Page 1 of 3
The Federal Trade Commission (FTC) on Tuesday modified its recent antitrust agreement with Intel to exclude Intel's Atom processor for tablet PCs, code-named Oak Trail.
The FTC said Intel will not be required to maintain the PCI Express Bus on Oak Trail until 2013, though it will be required to do so on its other processors. Oak Trail, which is scheduled to begin shipping next year, was exempted from this requirement because the new Atom line was in development prior to the initial agreement.
The FTC filed an antitrust lawsuit against Intel in December, in which it accused the chipmaker of seeking to undermine sales of two of its competitors, AMD and Nvidia. The settlement nine months later called on Intel to stop paying PC makers for shunning competing products from rivals like AMD. The agreement was welcomed by many system builders who believe that such practices undermine competition.

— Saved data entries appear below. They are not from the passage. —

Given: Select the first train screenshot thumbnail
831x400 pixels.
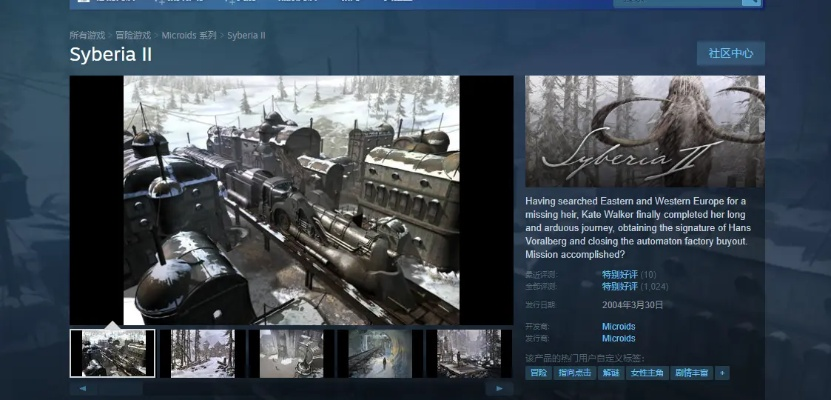Looking at the screenshot, I should [112, 353].
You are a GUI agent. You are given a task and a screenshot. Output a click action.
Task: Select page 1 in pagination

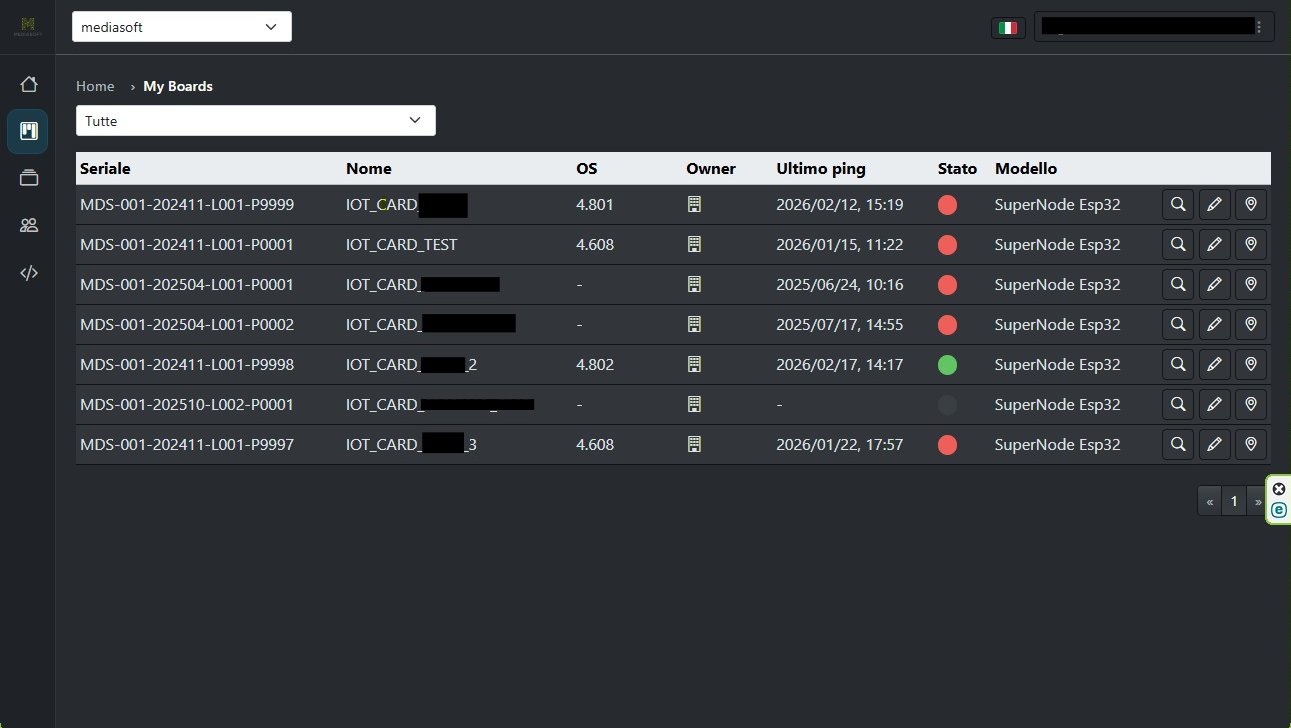coord(1234,502)
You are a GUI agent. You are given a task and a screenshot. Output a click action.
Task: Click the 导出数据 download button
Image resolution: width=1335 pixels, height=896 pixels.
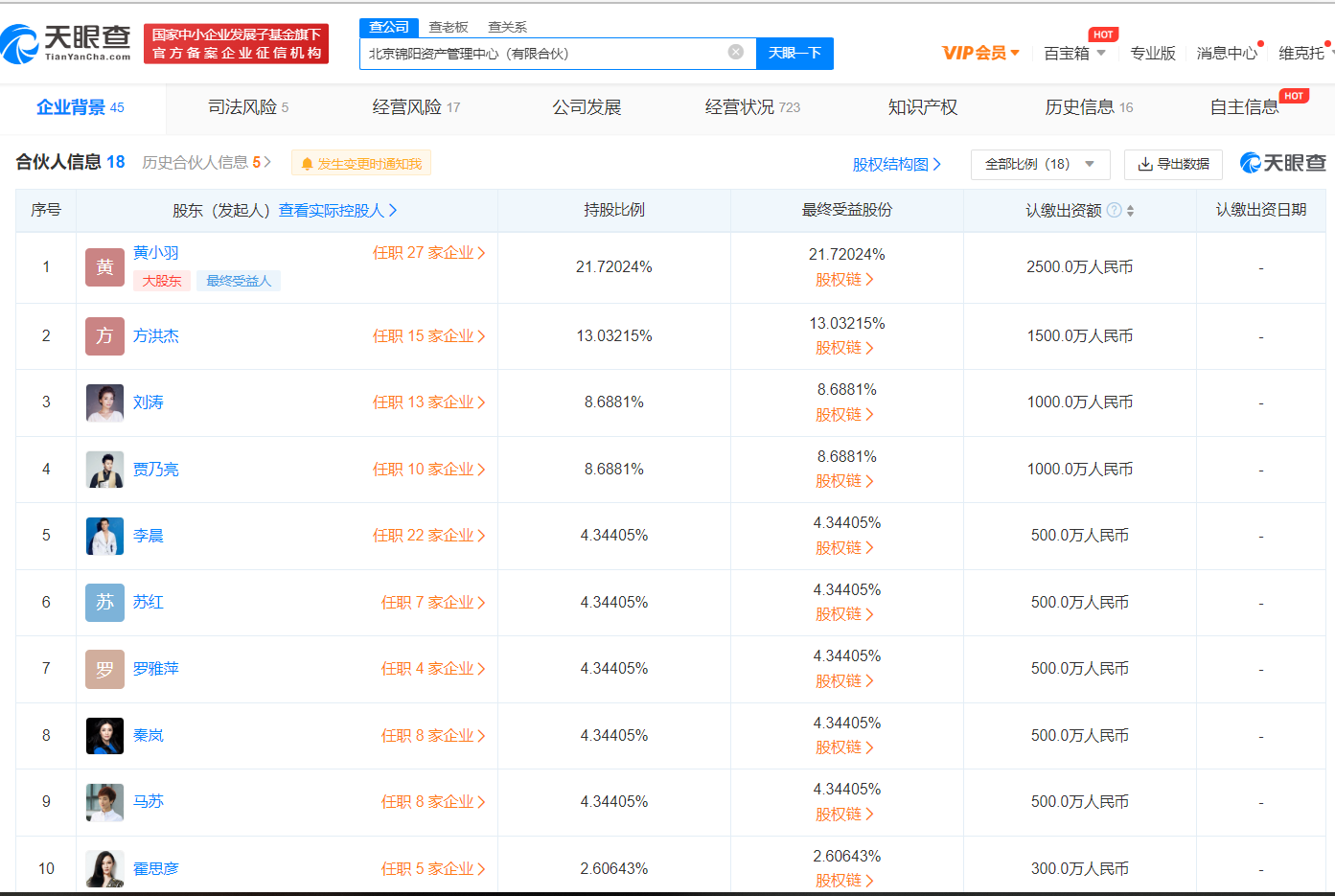tap(1173, 164)
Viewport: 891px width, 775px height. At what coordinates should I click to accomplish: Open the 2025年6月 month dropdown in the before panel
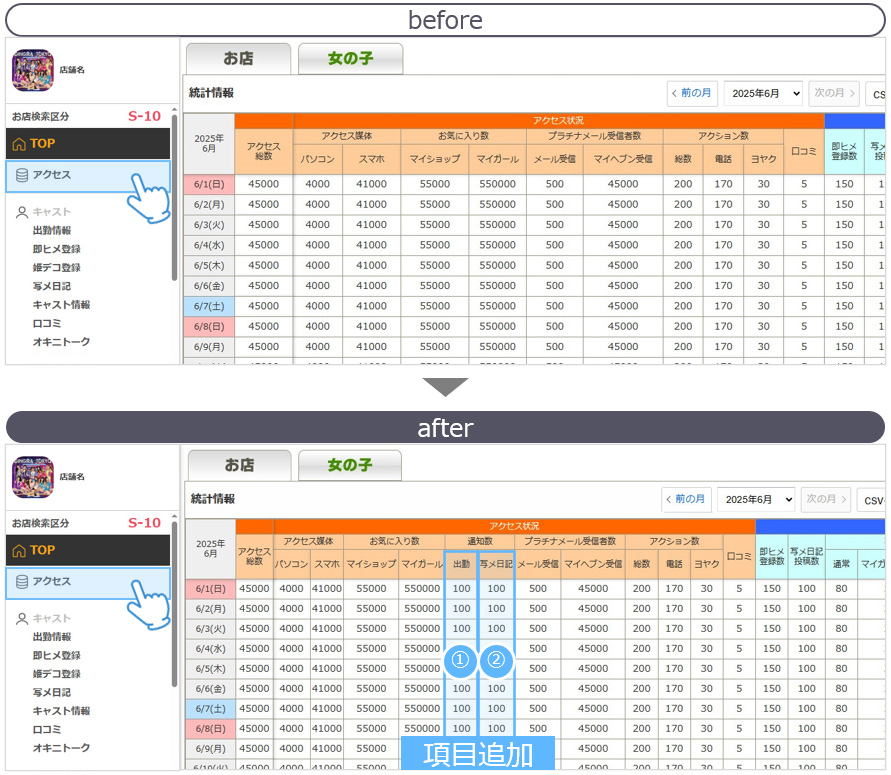coord(763,93)
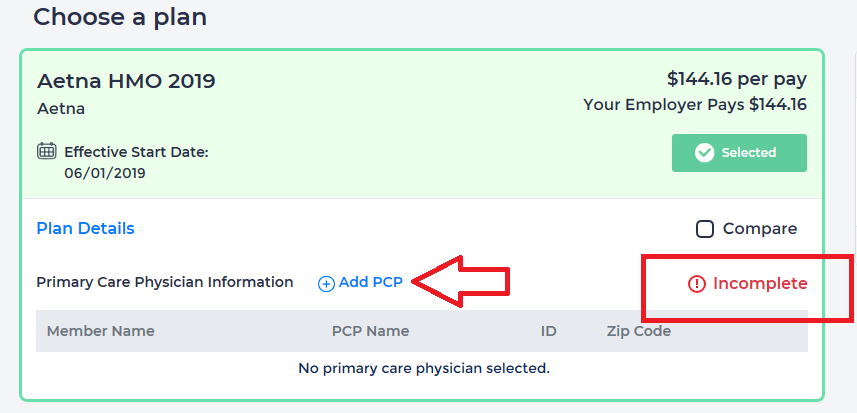Click the ID column header
The image size is (857, 413).
tap(548, 331)
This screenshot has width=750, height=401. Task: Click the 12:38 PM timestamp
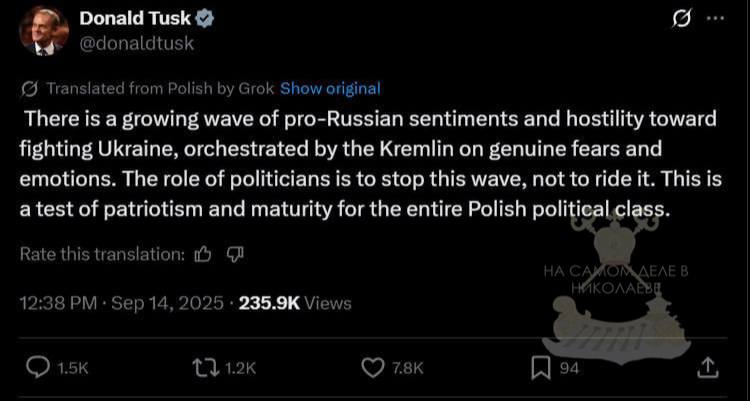coord(58,303)
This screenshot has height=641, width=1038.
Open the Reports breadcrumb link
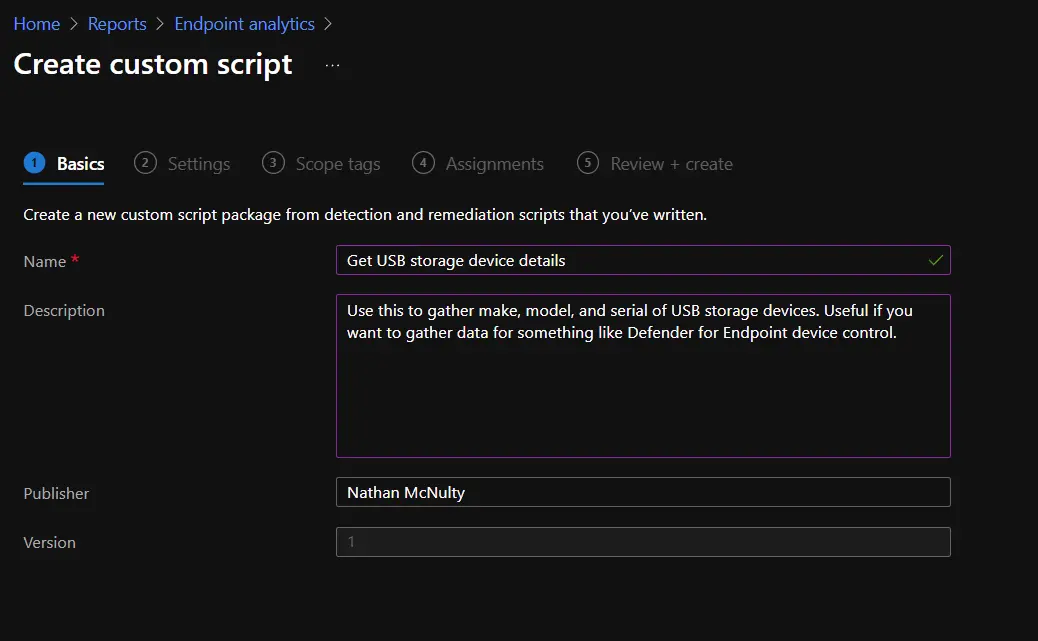pyautogui.click(x=117, y=24)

"I don't know that it levels the playing field, it just gives validation to what many system builders have suspected for several years about some of Intel's pricing and the way that they conduct business." said Frank Pivonka, co-CEO of Assured Computing Technology, a Bedford, N.H.-based system builder.
"We're an Intel partner as well as an AMD partner and we walk a line between the two depending on what they do," Pivonka said. "AMD doesn't have anything that is even comparable to the Atom, that's why we've had to standardize on that form factor."